Kral kızıyla konuştu. “Bu adam çetin cevizmiş! Onun istediğini yapmaktan başka ne çarem var ki? Barışın sağlanması ve tacımı korumam için seni ona vermek zorundayım.”
Neyse, düğün yapıldı ve kutlandı. Ama sırtında zembil, başında eski bir şapka taşıyan kocasının vicdansız bir herif oluşu kral kızının canını çok sıkmıştı. Ondan nasıl kurtulsam diye gece gündüz düşünüp durdu. Acaba onun bu mucizevi gücü zembilden kaynaklanıyor olmasın diye düşündü. Sonra onu sevip kucaklayarak kalbini kazanmayı becerdi ve “Şu eski zembili boynundan atıp bir kenara koysana, seni o kadar çirkinleştiriyor ki, senin adına utanıyorum artık” dedi.
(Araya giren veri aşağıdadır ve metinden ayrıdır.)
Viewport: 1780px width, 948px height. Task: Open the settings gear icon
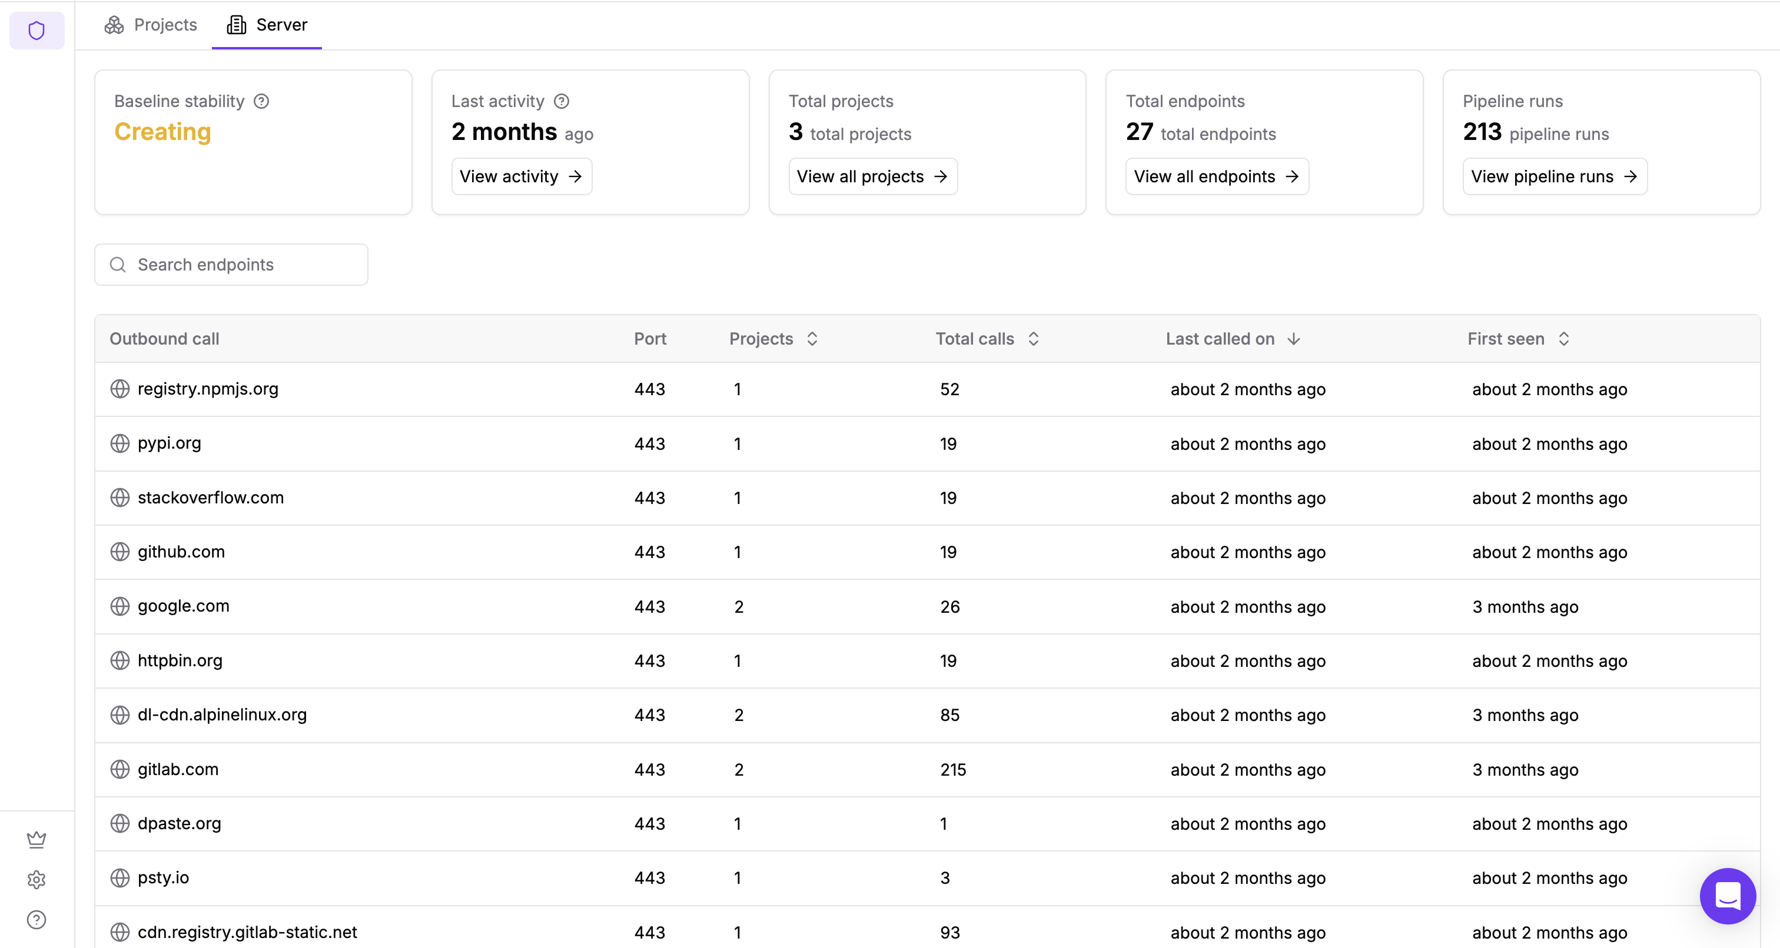coord(37,879)
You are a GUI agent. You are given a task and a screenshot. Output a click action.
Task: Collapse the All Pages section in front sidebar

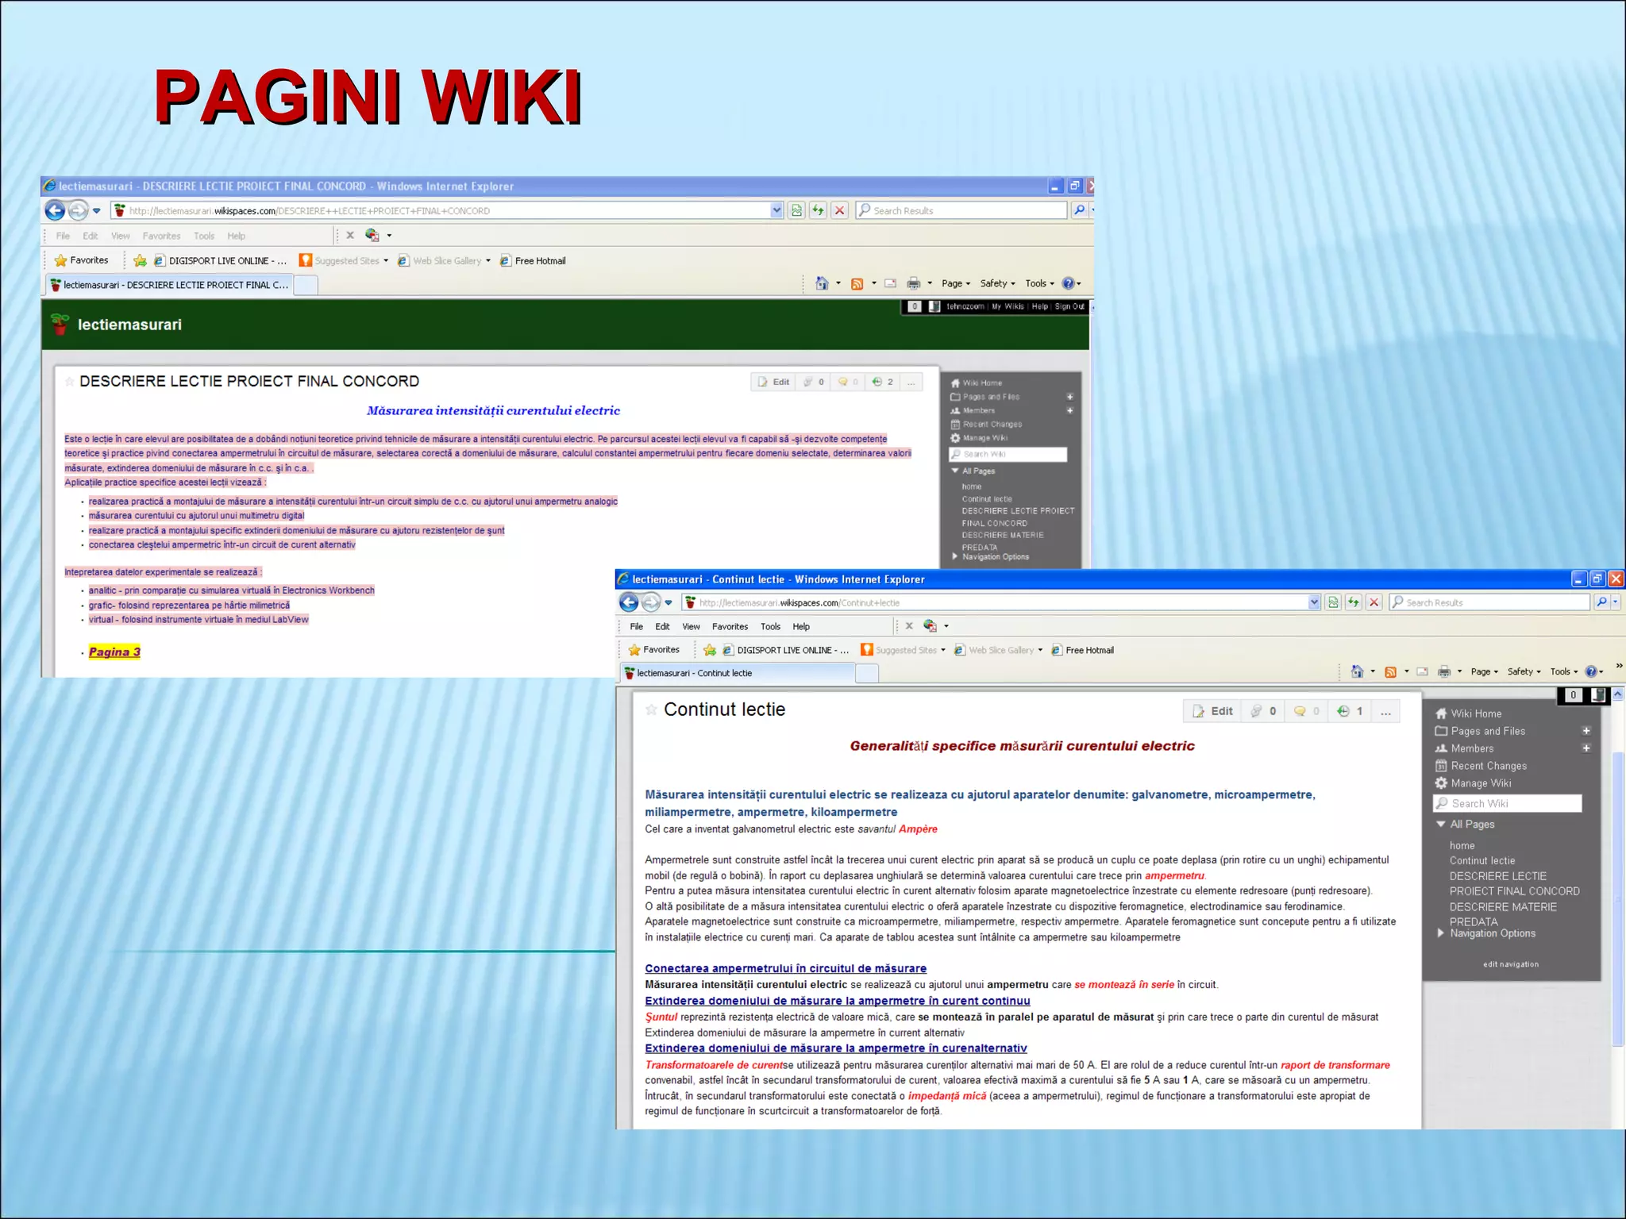1441,825
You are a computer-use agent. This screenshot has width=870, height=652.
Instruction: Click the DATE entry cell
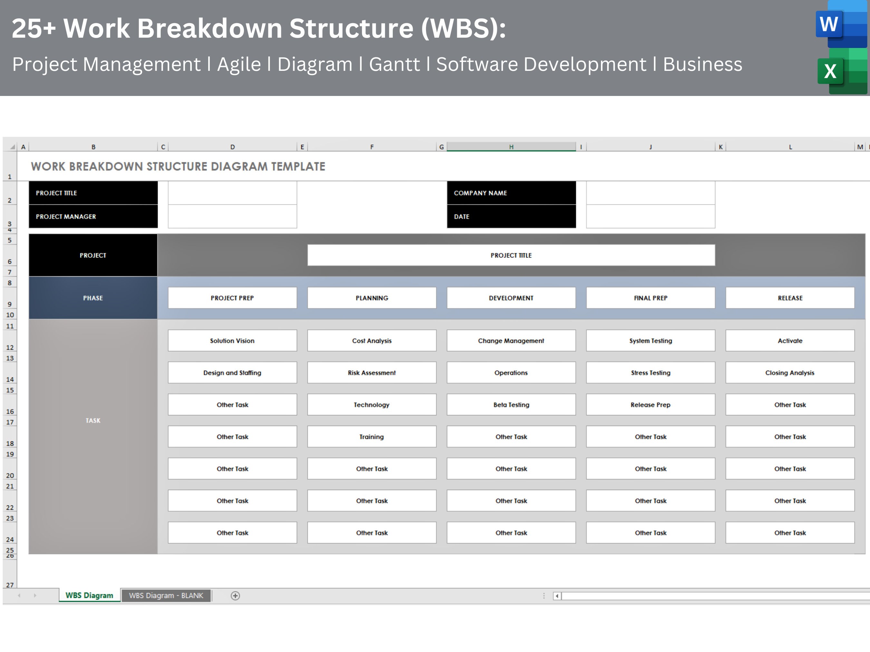click(650, 216)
“Bak yavrum, bu benim en büyük hazinem. O boynumda asılı olduğu sürece hiçbir güçten korkmam ben” diyen oğlan ona zembilin kerametini anlattı. Kadın onun boynuna atılarak öper gibi yaptı, ama birden o zembili alıp kaçtı. Yalnız kalınca da zembile vurarak içinden çıkan savaşçılara eski efendilerini tutuklayıp sarayın zindanına atmalarını emretti. Sözünü dinlediler ve ikiyüzlü kadın daha fazla adam toplayarak onu sürgüne yollamak istedi. Şapkası olmamış olsaydı oğlan davayı kaybedecekti. Elleri serbest kalır kalmaz şapkasını birkaç kez döndürdü; ağır toplar ortalığı duman etti, her yer allak bullak oldu.
Öyle ki kral kızı bizzat gelerek oğlandan merhamet diledi. Onca yalvarış karşısında oğlan barışa razı oldu. Bu defa kız ona çok yakınlık gösterdi, hep onu sever gibi yaparak kandırdı ve bir süre sonra sırrını öğrendi: yani zembile sahip olanın her türlü gücü elinde tuttuğunu, ama şapkasız bunun bir işe yaramayacağını biliyordu artık. Kocasının uyumasını bekledi, sonra şapkasını aldı ve daha sonra da onu sokağa attırdı.
Ama borazan hâlâ oğlandaydı, tüm gücüyle onu üfledi. O anda her şey yıkıldı: surlar, kaleler, şehirler ve köyler. Bu arada kral ile kızı da öldü. Eğer borazanı biraz daha üflemiş olsaydı taş üstüde taş kalmazdı.
Böylece kimse ona karşı çıkamadı ve tüm krallığı ele geçiren oğlan kral oldu.